**Stored data**

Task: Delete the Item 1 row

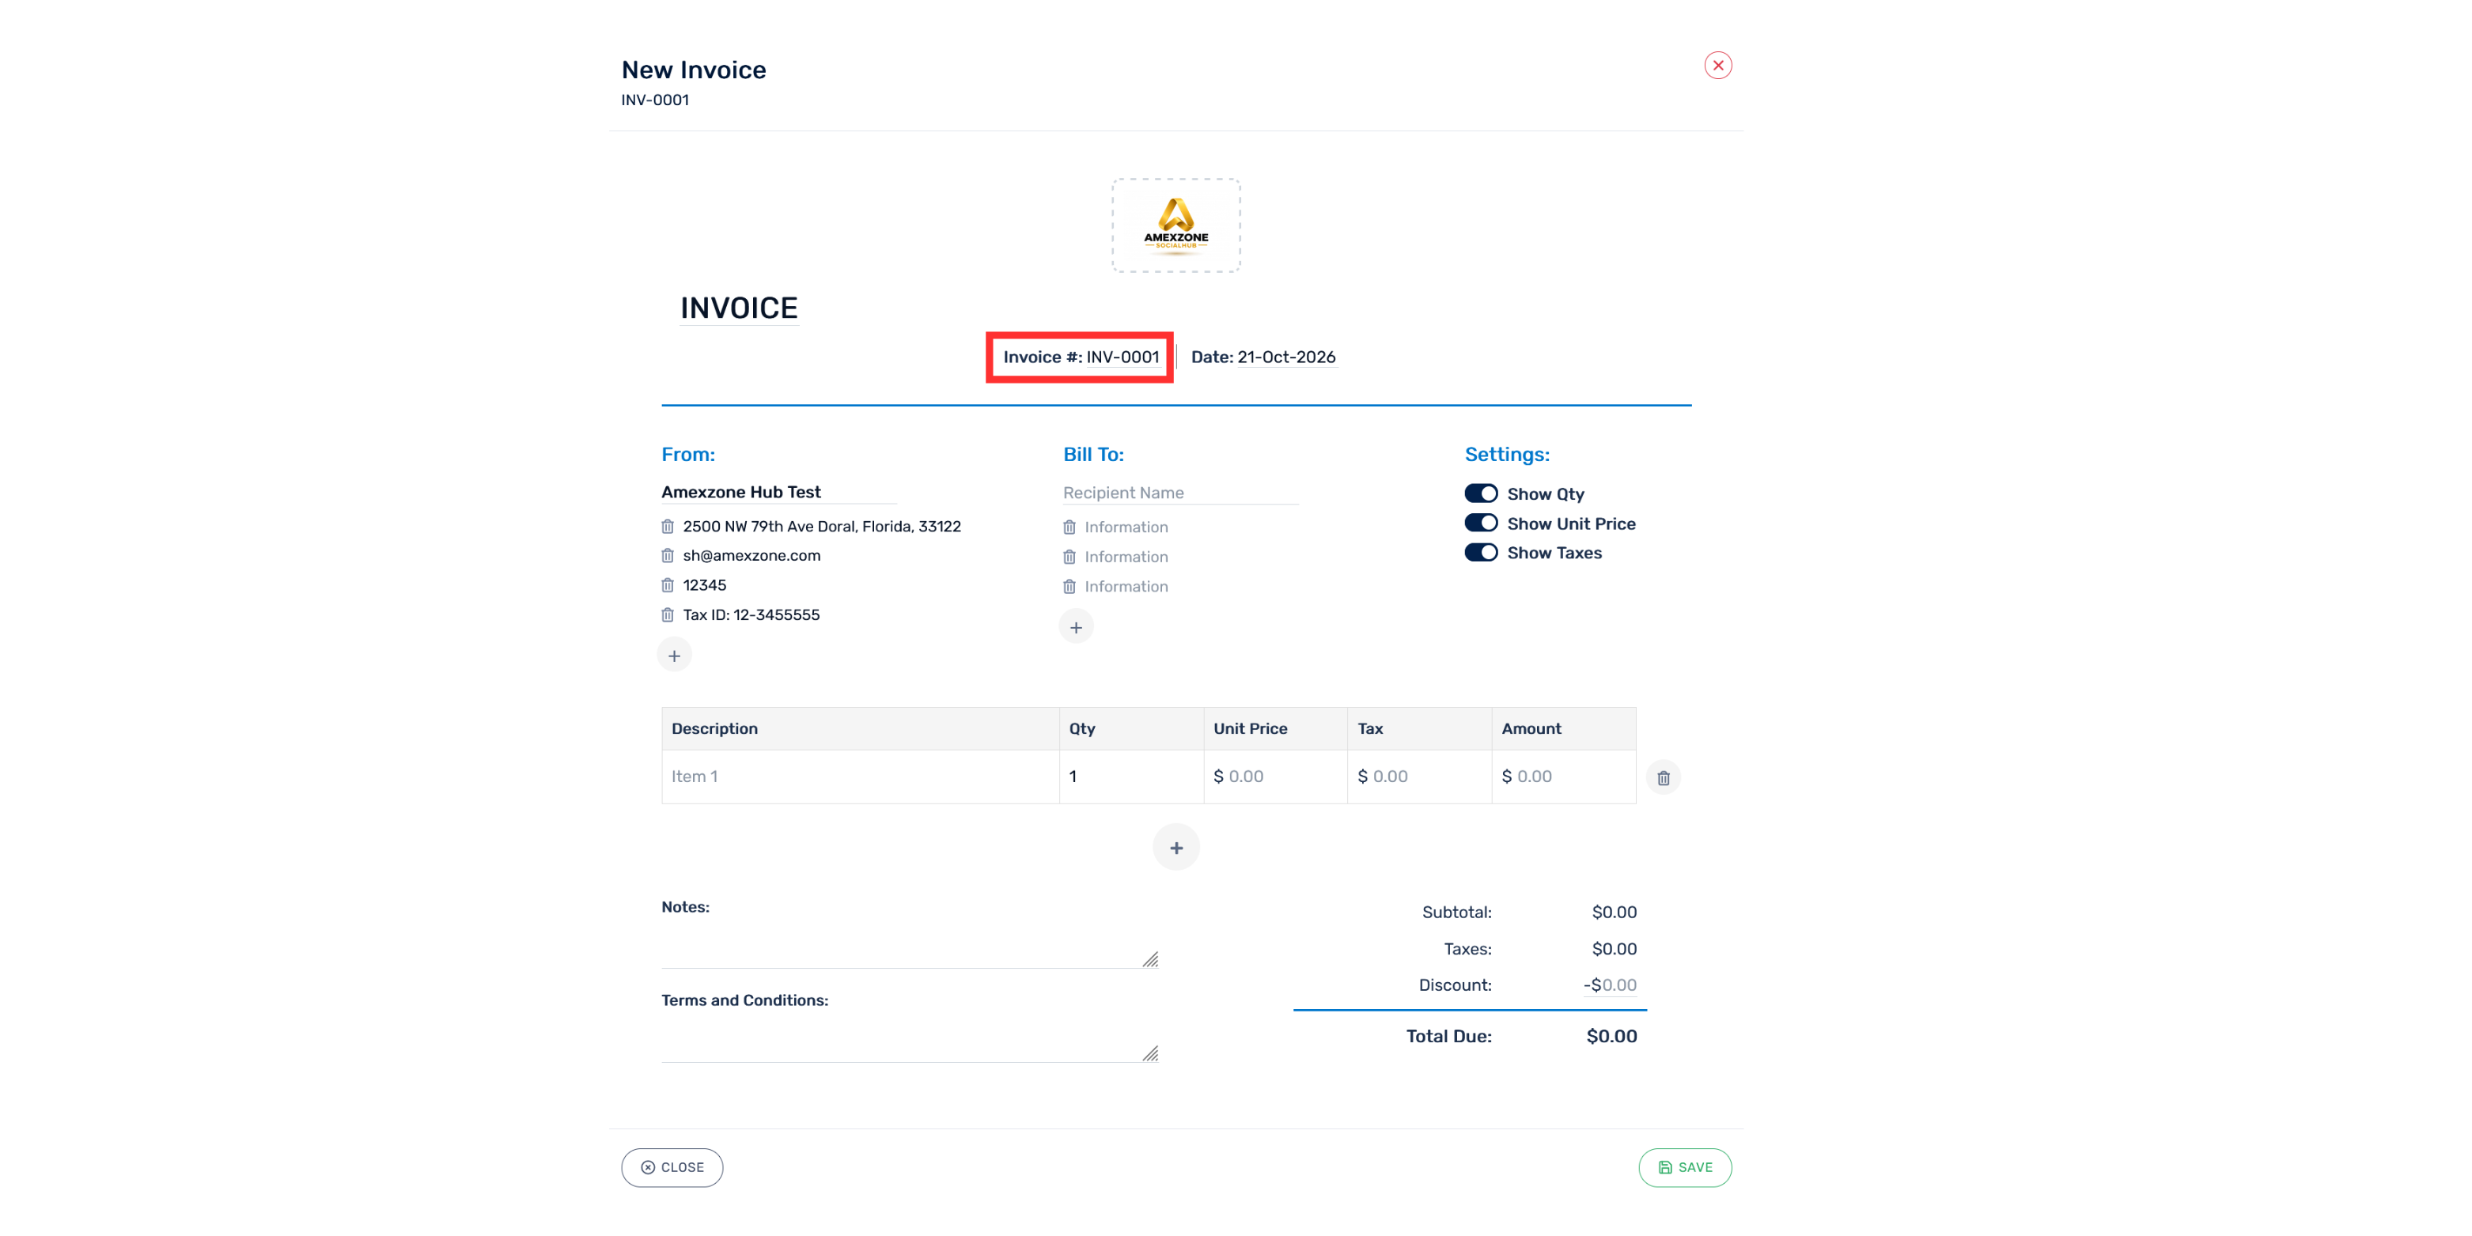Action: tap(1663, 777)
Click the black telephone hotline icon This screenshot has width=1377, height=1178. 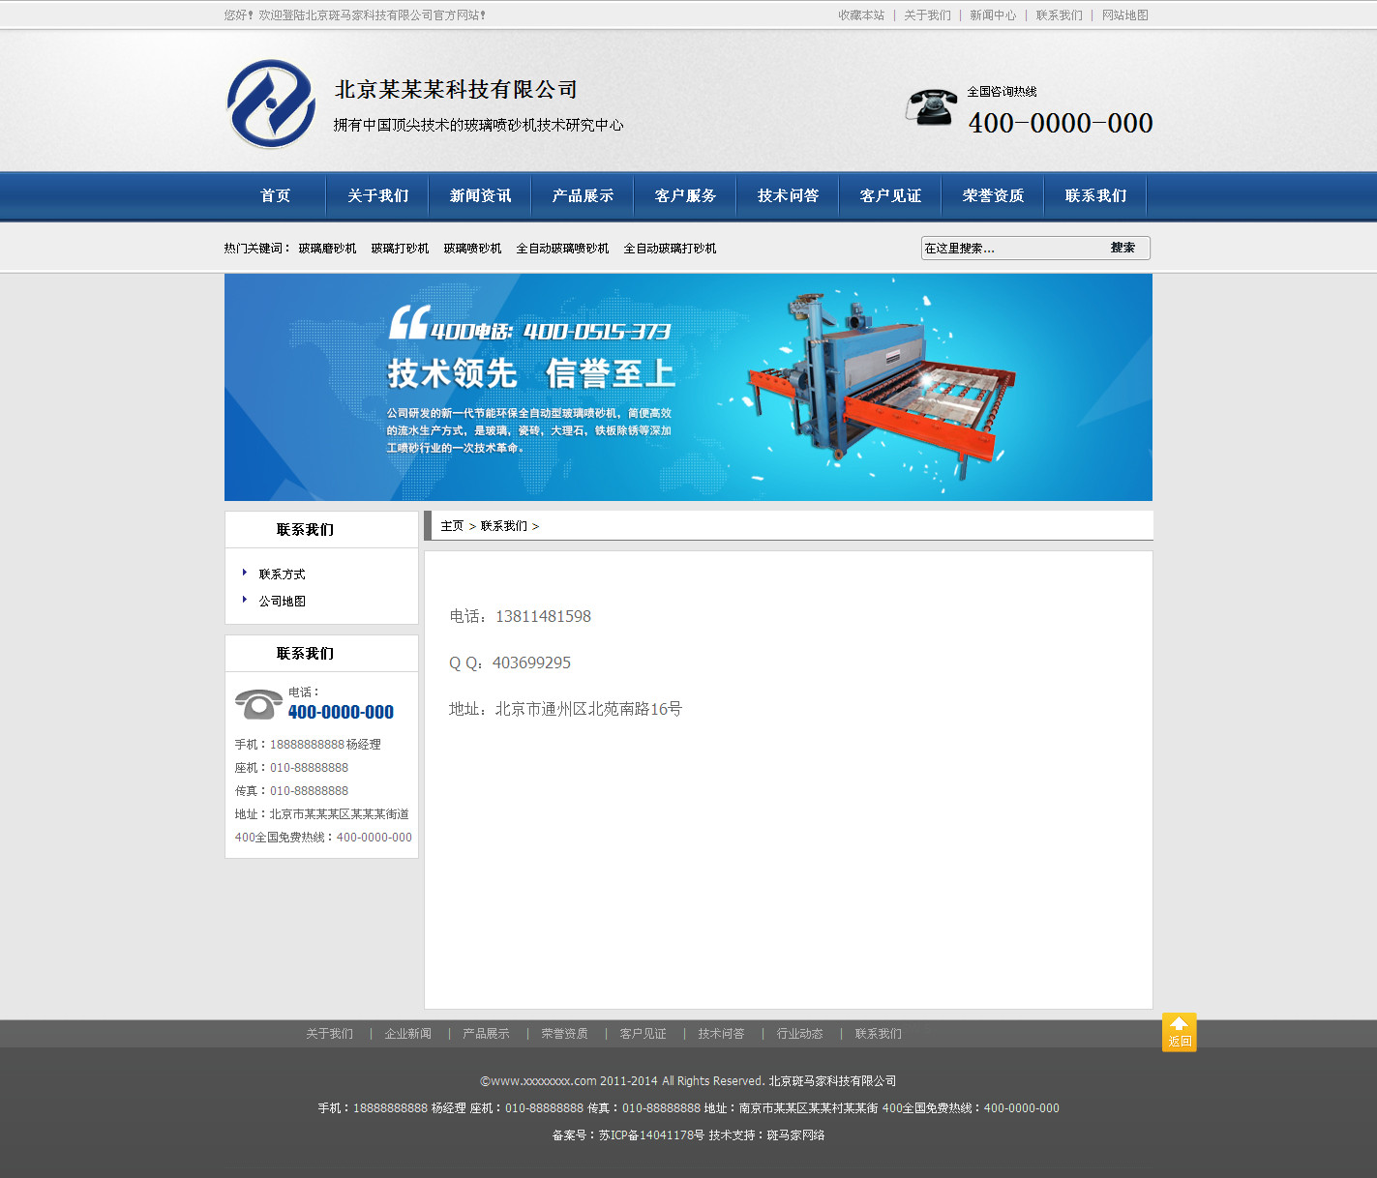tap(931, 107)
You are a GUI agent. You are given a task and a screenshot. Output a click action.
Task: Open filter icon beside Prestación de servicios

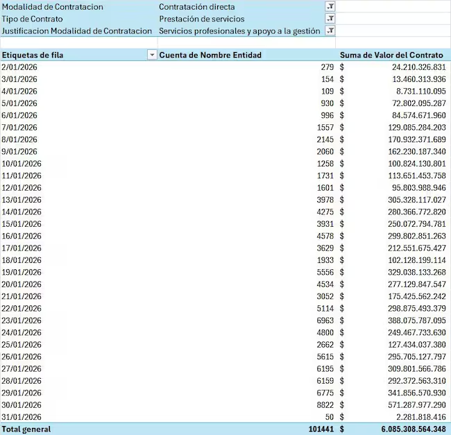point(330,19)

**Exercise requirements**
Pictures are to be left out; otherwise, copy exactly each line from the one containing "Task: Open filter" through the last line of the listing.

**Result for this task**
Task: Open filter icon beside Prestación de servicios

point(330,19)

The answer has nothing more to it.